Records shown =
* * *

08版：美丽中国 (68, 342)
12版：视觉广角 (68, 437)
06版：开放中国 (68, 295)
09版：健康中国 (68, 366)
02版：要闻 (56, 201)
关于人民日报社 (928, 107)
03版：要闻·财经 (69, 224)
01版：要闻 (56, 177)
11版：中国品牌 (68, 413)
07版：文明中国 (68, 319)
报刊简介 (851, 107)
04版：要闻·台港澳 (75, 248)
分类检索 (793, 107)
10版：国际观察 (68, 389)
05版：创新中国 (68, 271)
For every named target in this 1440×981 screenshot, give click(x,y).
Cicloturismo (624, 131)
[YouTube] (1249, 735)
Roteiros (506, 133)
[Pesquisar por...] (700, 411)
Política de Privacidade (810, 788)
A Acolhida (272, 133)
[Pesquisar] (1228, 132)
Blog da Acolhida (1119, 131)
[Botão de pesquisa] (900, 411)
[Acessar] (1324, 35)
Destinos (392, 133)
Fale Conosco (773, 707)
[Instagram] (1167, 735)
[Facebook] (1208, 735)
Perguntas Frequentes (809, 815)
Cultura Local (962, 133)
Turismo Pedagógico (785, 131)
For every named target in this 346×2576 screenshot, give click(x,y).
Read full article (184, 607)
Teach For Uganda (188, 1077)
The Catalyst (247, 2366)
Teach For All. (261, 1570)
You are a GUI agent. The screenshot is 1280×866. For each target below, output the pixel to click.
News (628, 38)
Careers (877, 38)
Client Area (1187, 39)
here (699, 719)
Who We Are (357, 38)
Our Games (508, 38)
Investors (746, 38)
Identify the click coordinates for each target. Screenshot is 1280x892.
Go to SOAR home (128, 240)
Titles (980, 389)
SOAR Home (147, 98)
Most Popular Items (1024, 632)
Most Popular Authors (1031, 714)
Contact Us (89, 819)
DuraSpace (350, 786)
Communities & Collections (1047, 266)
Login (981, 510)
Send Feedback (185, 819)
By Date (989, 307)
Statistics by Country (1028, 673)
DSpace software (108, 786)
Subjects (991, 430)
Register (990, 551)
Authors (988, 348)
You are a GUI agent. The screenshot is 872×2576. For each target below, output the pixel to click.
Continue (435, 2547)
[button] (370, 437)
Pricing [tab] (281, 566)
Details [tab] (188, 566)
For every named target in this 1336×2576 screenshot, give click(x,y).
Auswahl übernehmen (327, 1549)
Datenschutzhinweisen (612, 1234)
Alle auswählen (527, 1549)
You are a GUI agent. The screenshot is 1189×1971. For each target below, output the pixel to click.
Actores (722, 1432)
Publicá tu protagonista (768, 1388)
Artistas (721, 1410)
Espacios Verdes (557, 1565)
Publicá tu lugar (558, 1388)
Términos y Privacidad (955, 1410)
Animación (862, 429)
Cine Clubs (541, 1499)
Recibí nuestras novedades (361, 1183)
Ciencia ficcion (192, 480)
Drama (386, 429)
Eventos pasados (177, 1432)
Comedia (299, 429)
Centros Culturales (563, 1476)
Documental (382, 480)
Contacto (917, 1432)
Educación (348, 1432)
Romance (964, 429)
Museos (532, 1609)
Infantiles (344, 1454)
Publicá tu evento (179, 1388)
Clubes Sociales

* * *

Exercise aim =
Return every row above that contains the string "below", copying each such row in full.

Response to the task =
You are a GUI agent. The screenshot is 1280×866. For each target below, output the pixel to click.
You are a GUI agent. The screenshot is 872×2576. For each target below, output the pixel to click.
You are a GUI agent. The screenshot is 1189×1971. For each target below, output the pixel to click.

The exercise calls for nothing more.